* EXERCISE: Omit all pictures and transcribe only the lines in the entries below that run from the line with "Viewport: 249px width, 418px height." through the line with "You are a computer-use".

* INFORMATION PROVIDED:

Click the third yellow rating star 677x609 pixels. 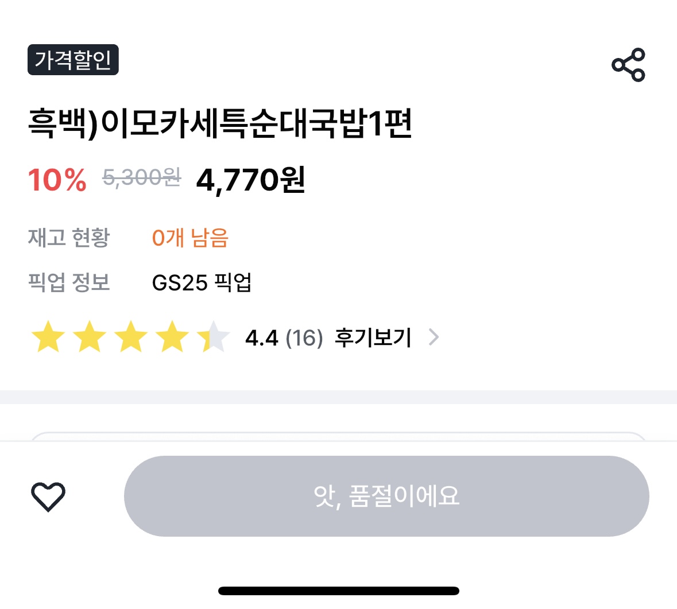coord(131,337)
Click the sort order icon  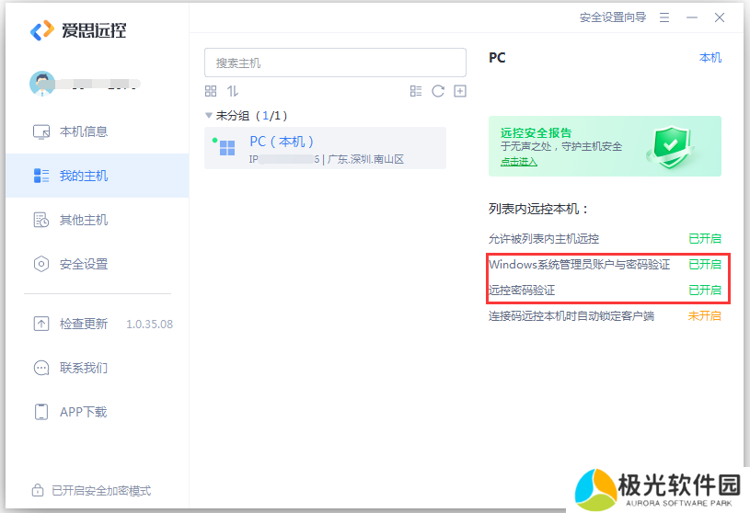coord(233,91)
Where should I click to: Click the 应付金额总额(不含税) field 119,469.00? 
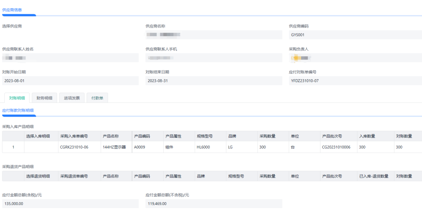(x=213, y=204)
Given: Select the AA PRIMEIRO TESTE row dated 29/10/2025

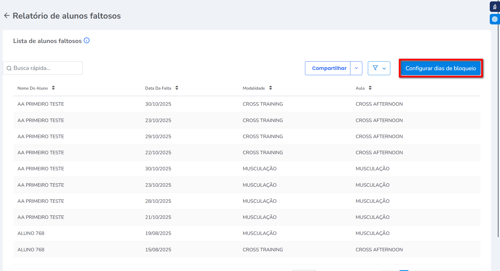Looking at the screenshot, I should [x=158, y=136].
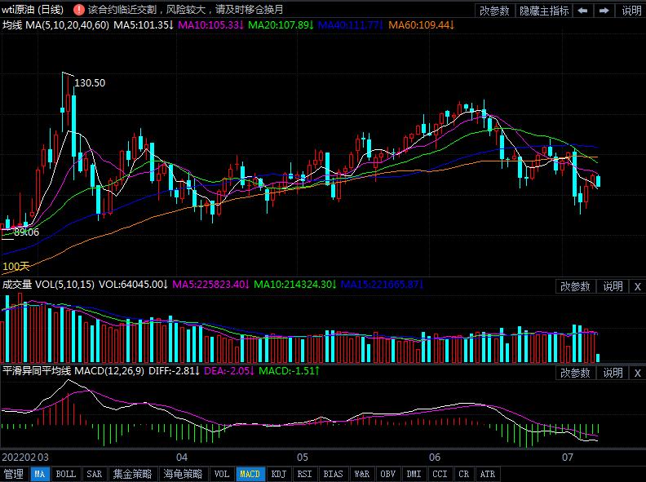Open 改参数 for the main MA chart

(x=494, y=11)
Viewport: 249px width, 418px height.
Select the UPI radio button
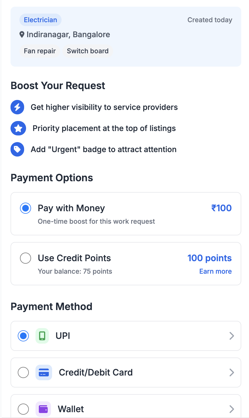23,336
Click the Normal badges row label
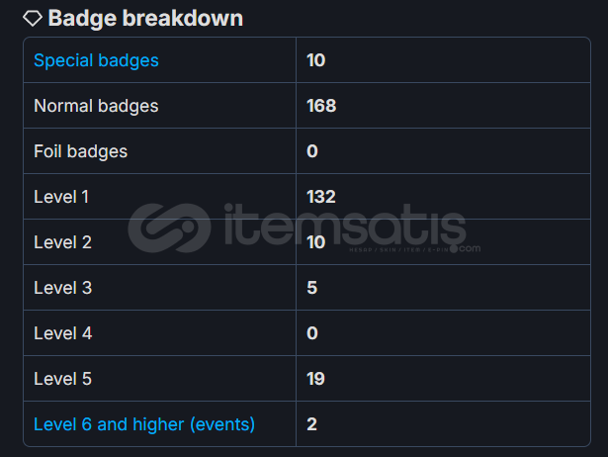This screenshot has height=457, width=608. 96,106
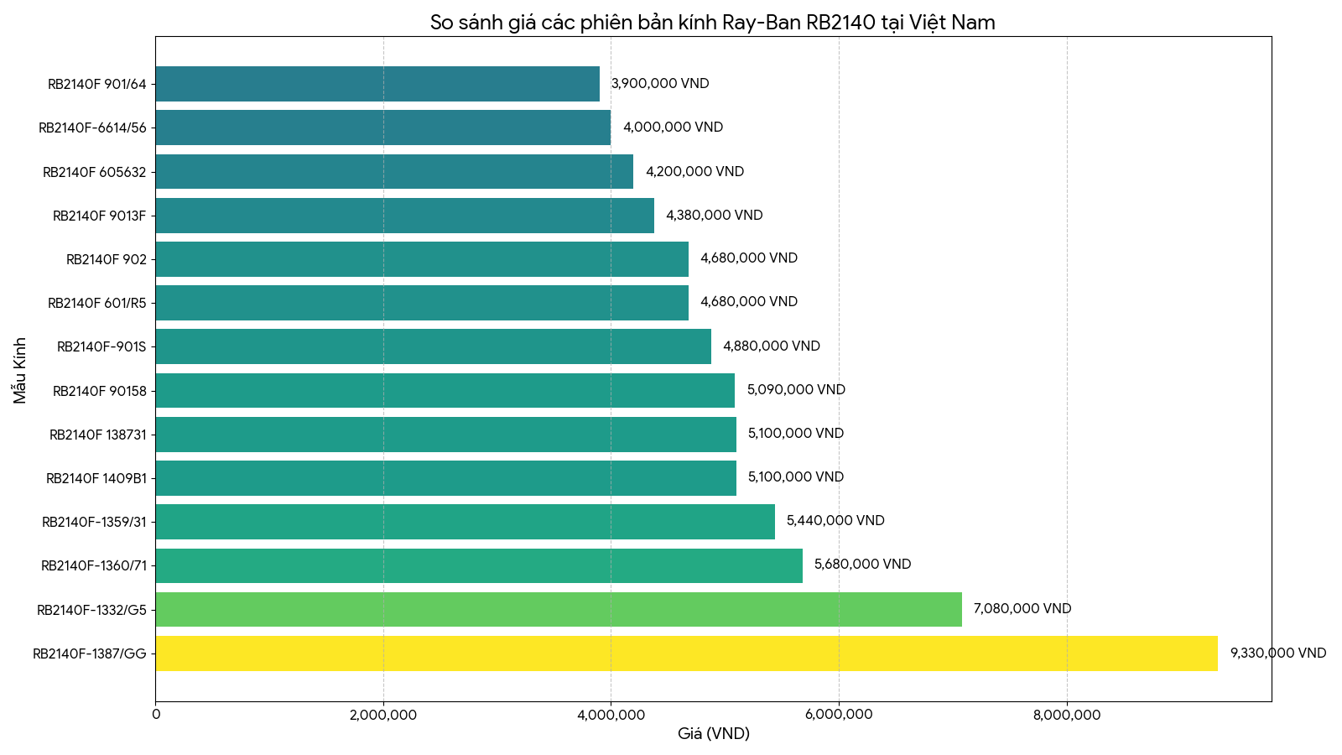Click the chart title about Ray-Ban RB2140

point(712,23)
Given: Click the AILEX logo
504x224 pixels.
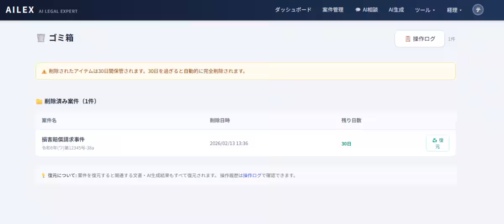Looking at the screenshot, I should (20, 10).
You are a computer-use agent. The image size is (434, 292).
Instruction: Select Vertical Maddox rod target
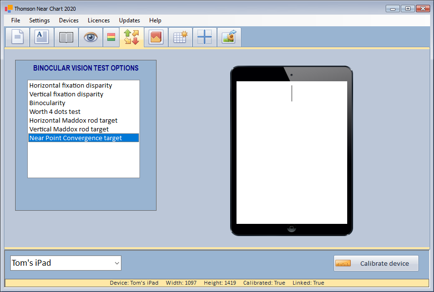point(69,129)
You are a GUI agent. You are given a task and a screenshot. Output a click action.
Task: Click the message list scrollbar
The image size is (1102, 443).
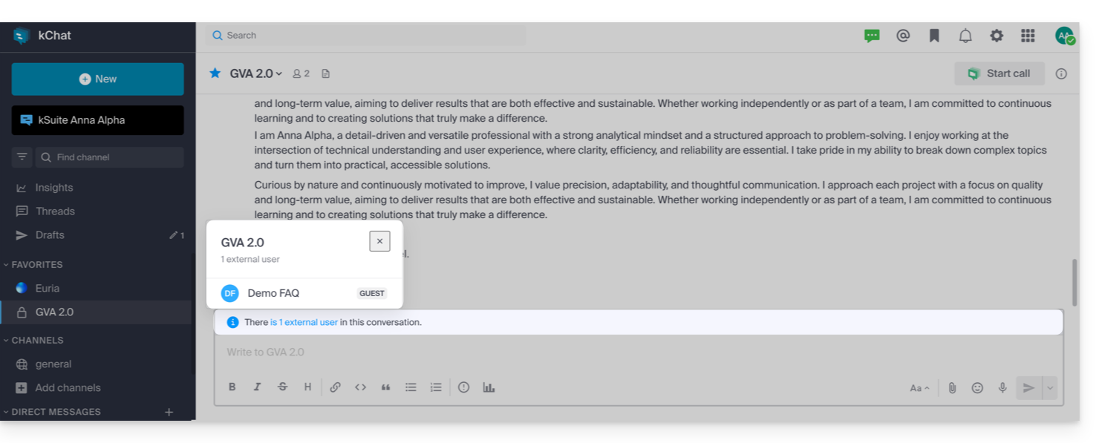(1072, 278)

* ANSWER BOX:
Viewport: 249px width, 418px height.
Select the UPI radio button
23,336
Click the Normal badges row label
This screenshot has height=457, width=608. 96,106
Click the chart title about Ray-Ban RB2140

point(712,23)
Given: Click the AILEX logo
504x224 pixels.
Looking at the screenshot, I should (20, 10).
You are a computer-use agent. The image size is (434, 292).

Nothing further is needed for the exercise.